_Given problem_
Rewrite the data below so that every "column header" becomes "column heading", with all other text left unchanged.

▬▬▬▬▬▬▬▬▬▬

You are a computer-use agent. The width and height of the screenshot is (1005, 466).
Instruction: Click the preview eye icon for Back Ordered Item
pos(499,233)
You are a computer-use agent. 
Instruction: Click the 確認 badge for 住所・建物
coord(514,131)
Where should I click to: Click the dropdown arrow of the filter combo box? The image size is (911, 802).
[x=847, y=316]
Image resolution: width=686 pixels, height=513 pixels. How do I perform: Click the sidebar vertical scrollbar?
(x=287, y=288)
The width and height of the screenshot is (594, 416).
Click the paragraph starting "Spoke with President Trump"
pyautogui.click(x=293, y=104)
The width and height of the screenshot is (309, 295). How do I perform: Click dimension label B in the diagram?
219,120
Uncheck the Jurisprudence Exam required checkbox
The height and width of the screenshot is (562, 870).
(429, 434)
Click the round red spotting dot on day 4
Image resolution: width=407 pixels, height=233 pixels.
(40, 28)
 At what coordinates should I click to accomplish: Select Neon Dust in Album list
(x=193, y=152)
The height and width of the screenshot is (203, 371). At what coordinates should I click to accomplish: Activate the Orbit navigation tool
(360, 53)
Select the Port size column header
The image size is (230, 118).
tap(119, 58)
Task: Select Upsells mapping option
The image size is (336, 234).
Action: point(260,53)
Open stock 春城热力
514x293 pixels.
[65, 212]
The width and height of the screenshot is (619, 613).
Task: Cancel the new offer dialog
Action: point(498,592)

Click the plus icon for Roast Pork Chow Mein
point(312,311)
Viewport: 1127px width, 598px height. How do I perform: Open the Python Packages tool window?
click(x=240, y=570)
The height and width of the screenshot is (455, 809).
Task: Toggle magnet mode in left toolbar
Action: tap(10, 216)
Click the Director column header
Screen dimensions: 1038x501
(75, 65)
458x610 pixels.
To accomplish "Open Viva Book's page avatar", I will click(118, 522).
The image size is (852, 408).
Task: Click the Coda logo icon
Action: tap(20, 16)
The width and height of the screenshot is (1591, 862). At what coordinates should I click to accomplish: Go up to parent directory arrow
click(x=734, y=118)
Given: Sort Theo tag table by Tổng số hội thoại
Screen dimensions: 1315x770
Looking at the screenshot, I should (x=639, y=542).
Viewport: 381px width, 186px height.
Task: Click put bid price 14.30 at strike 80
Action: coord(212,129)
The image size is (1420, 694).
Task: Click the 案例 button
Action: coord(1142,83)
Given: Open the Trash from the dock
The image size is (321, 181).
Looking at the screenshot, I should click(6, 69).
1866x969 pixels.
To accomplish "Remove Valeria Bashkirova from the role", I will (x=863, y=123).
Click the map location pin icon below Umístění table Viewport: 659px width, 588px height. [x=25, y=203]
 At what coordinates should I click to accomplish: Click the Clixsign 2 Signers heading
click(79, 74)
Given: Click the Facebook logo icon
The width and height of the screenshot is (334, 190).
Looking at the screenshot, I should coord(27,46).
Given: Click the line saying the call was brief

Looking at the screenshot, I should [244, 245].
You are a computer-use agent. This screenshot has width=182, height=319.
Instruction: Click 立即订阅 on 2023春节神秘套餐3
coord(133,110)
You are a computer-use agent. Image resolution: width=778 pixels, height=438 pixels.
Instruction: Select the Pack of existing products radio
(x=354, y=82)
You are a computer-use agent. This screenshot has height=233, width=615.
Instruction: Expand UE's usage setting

▬▬▬▬▬▬▬▬▬▬

_Reply_
You are a computer-use agent. The width and height of the screenshot is (1005, 466).
Instruction: Click the preview eye icon for Back Ordered Item
pos(499,233)
You are a computer-use agent. 
Instruction: Click the 確認 badge for 住所・建物
coord(514,131)
Where should I click to: Click the dropdown arrow of the filter combo box? The image size is (911, 802).
[x=847, y=316]
Image resolution: width=686 pixels, height=513 pixels. How do I perform: Click the sidebar vertical scrollbar?
(x=287, y=288)
The width and height of the screenshot is (594, 416).
Click the paragraph starting "Spoke with President Trump"
pyautogui.click(x=293, y=104)
The width and height of the screenshot is (309, 295). How do I perform: Click dimension label B in the diagram?
219,120
Uncheck the Jurisprudence Exam required checkbox
The height and width of the screenshot is (562, 870).
(429, 434)
Click the round red spotting dot on day 4
Image resolution: width=407 pixels, height=233 pixels.
(40, 28)
 At what coordinates should I click to accomplish: Select Neon Dust in Album list
(x=193, y=152)
The height and width of the screenshot is (203, 371). At what coordinates should I click to accomplish: Activate the Orbit navigation tool
(360, 53)
Select the Port size column heading
The image size is (230, 118).
tap(119, 58)
Task: Select Upsells mapping option
The image size is (336, 234).
Action: point(260,53)
Open stock 春城热力
514x293 pixels.
[65, 212]
The width and height of the screenshot is (619, 613).
Task: Cancel the new offer dialog
Action: point(498,592)

Click the plus icon for Roast Pork Chow Mein
point(312,311)
Viewport: 1127px width, 598px height. How do I perform: Open the Python Packages tool window?
click(x=240, y=570)
The height and width of the screenshot is (455, 809).
Task: Toggle magnet mode in left toolbar
Action: tap(10, 216)
Click the Director column heading
Screen dimensions: 1038x501
(75, 65)
458x610 pixels.
To accomplish "Open Viva Book's page avatar", I will click(118, 522).
The image size is (852, 408).
Task: Click the Coda logo icon
Action: tap(20, 16)
The width and height of the screenshot is (1591, 862). At what coordinates should I click to accomplish: Go up to parent directory arrow
click(x=734, y=118)
Given: Sort Theo tag table by Tổng số hội thoại
Screen dimensions: 1315x770
Looking at the screenshot, I should (x=639, y=542).
Viewport: 381px width, 186px height.
Task: Click put bid price 14.30 at strike 80
Action: coord(212,129)
The image size is (1420, 694).
Task: Click the 案例 button
Action: coord(1142,83)
Given: Open the Trash from the dock
The image size is (321, 181).
Looking at the screenshot, I should click(6, 69).
1866x969 pixels.
To accomplish "Remove Valeria Bashkirova from the role", I will (x=863, y=123).
Click the map location pin icon below Umístění table Viewport: 659px width, 588px height. [x=25, y=203]
 At what coordinates should I click to accomplish: Click the Clixsign 2 Signers heading
click(79, 74)
Given: Click the Facebook logo icon
The width and height of the screenshot is (334, 190).
Looking at the screenshot, I should coord(27,46).
Given: Click the line saying the call was brief

Looking at the screenshot, I should [244, 245].
You are a computer-use agent. This screenshot has width=182, height=319.
Instruction: Click 立即订阅 on 2023春节神秘套餐3
coord(133,110)
You are a computer-use agent. Image resolution: width=778 pixels, height=438 pixels.
Instruction: Select the Pack of existing products radio
(x=354, y=82)
You are a computer-use agent. This screenshot has height=233, width=615.
Instruction: Expand UE's usage setting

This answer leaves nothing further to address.